**DATA PROVIDED:**
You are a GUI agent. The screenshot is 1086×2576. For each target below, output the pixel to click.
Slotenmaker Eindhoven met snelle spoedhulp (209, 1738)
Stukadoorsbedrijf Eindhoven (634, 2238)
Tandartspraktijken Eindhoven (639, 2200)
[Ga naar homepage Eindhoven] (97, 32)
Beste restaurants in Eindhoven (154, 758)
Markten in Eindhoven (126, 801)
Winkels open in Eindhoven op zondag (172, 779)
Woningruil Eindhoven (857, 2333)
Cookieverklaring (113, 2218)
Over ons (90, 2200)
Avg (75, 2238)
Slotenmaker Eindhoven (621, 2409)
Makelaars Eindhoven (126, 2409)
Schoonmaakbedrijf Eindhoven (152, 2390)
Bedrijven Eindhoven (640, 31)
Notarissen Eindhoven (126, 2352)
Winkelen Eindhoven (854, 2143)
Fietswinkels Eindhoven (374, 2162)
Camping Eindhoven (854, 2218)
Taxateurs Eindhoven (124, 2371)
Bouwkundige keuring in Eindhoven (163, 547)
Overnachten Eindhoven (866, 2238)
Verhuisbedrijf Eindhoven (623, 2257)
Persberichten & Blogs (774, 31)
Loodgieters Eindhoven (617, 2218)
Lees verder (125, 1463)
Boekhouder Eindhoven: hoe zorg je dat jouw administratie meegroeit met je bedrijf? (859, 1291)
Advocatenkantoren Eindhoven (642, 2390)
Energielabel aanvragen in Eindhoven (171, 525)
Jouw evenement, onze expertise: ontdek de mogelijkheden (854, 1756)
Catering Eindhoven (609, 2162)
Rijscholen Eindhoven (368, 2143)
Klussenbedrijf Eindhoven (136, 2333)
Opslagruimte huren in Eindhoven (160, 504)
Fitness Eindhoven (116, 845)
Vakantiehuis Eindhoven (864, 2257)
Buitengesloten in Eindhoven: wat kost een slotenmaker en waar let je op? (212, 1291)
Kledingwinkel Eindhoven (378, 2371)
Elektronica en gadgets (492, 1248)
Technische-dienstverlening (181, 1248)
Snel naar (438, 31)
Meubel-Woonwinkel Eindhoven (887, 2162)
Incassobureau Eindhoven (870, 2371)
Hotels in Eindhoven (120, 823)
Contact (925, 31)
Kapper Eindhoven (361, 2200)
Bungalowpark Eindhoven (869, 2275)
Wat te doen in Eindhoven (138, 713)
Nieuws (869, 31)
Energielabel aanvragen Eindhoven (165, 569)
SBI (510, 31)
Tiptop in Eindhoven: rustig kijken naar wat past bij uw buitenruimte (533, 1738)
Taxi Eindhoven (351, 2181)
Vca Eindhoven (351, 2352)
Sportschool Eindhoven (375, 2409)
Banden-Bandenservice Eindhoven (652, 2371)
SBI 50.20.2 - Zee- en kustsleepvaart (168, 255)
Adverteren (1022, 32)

**WORK ITEM:**
Retype, exactly and in full, the lines above from the one containing "Woningruil Eindhoven (857, 2333)" through the one containing "Bungalowpark Eindhoven (869, 2275)".

**TASK ANSWER:**
Woningruil Eindhoven (857, 2333)
Cookieverklaring (113, 2218)
Over ons (90, 2200)
Avg (75, 2238)
Slotenmaker Eindhoven (621, 2409)
Makelaars Eindhoven (126, 2409)
Schoonmaakbedrijf Eindhoven (152, 2390)
Bedrijven Eindhoven (640, 31)
Notarissen Eindhoven (126, 2352)
Winkelen Eindhoven (854, 2143)
Fietswinkels Eindhoven (374, 2162)
Camping Eindhoven (854, 2218)
Taxateurs Eindhoven (124, 2371)
Bouwkundige keuring in Eindhoven (163, 547)
Overnachten Eindhoven (866, 2238)
Verhuisbedrijf Eindhoven (623, 2257)
Persberichten & Blogs (774, 31)
Loodgieters Eindhoven (617, 2218)
Lees verder (125, 1463)
Boekhouder Eindhoven: hoe zorg je dat jouw administratie meegroeit met je bedrijf? (859, 1291)
Advocatenkantoren Eindhoven (642, 2390)
Energielabel aanvragen in Eindhoven (171, 525)
Jouw evenement, onze expertise: ontdek de mogelijkheden (854, 1756)
Catering Eindhoven (609, 2162)
Rijscholen Eindhoven (368, 2143)
Klussenbedrijf Eindhoven (136, 2333)
Opslagruimte huren in Eindhoven (160, 504)
Fitness Eindhoven (116, 845)
Vakantiehuis Eindhoven (864, 2257)
Buitengesloten in Eindhoven: wat kost een slotenmaker en waar let je op? (212, 1291)
Kledingwinkel Eindhoven (378, 2371)
Elektronica en gadgets (492, 1248)
Technische-dienstverlening (181, 1248)
Snel naar (438, 31)
Meubel-Woonwinkel Eindhoven (887, 2162)
Incassobureau Eindhoven (870, 2371)
Hotels in Eindhoven (120, 823)
Contact (925, 31)
Kapper Eindhoven (361, 2200)
Bungalowpark Eindhoven (869, 2275)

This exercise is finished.